The amount depends on the soldier’s injuries, service time and other factors. But a typical veteran and his family who once lived on $3,400 a month might have to make do with $970 a month.
In a change in policy that took effect last August, the Army is allowing wounded soldiers to continue to draw their full Army paychecks for up to 90 days after discharge, Baker said. It is also sending more VA workers to Army posts to process claims more quickly, and trying to do a better job of informing soldiers of the available benefits and explaining the application process.
She acknowledged, however, that the changes have been slow to take hold across an Army stretched by war. ”It’s definitely a practice that is new.
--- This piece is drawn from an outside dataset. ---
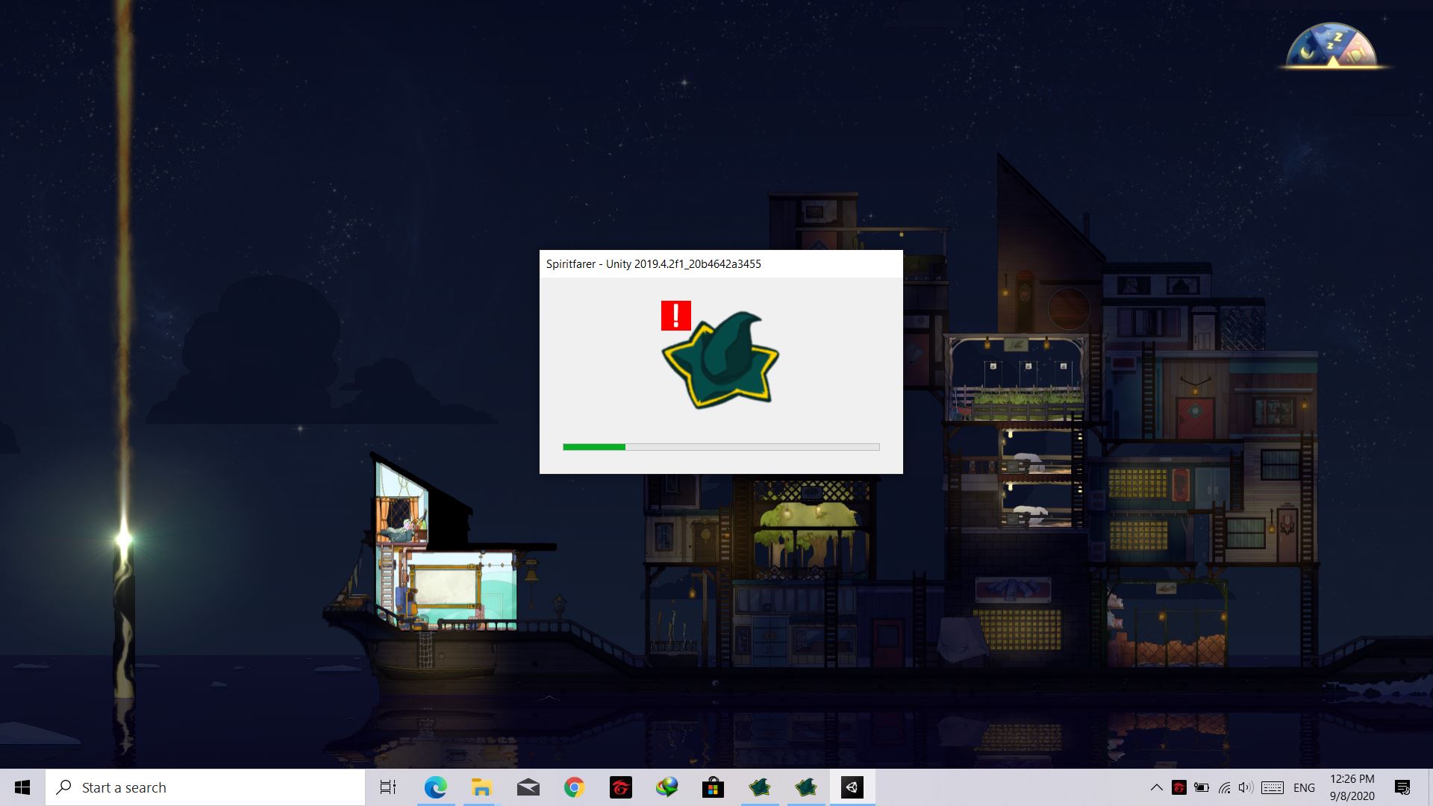Open the volume control in system tray
This screenshot has width=1433, height=806.
[1245, 787]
It takes awhile for new practices to be institutionalized,” the colonel said.
So let me understand this: the DoD in its wisdom decides that a soldier is too badly injured to remain in the service. Then, and only then, do they begin the process of deciding whether they’re badly-injured enough to receive disability payments. And while they’re doing that, if the former soldier disagrees with their assessment of disability, the soldier gets bupkis — not even the lesser amount — while the disagreement is being worked out. Oh, and if the soldier moves, say to a lower-cost area closer to family, or to somewhere closer to a VA hospital that can treat their disability, they get bupkis for another few months until someone has shuffled the paperwork around.
And the excuse for this is that the war has put strains on the Army. You mean strains like having tens of thousands of young men and women who have lost arms, legs, faces, brain function? Nah. Strains like having tens of thousands of additional files to pass around.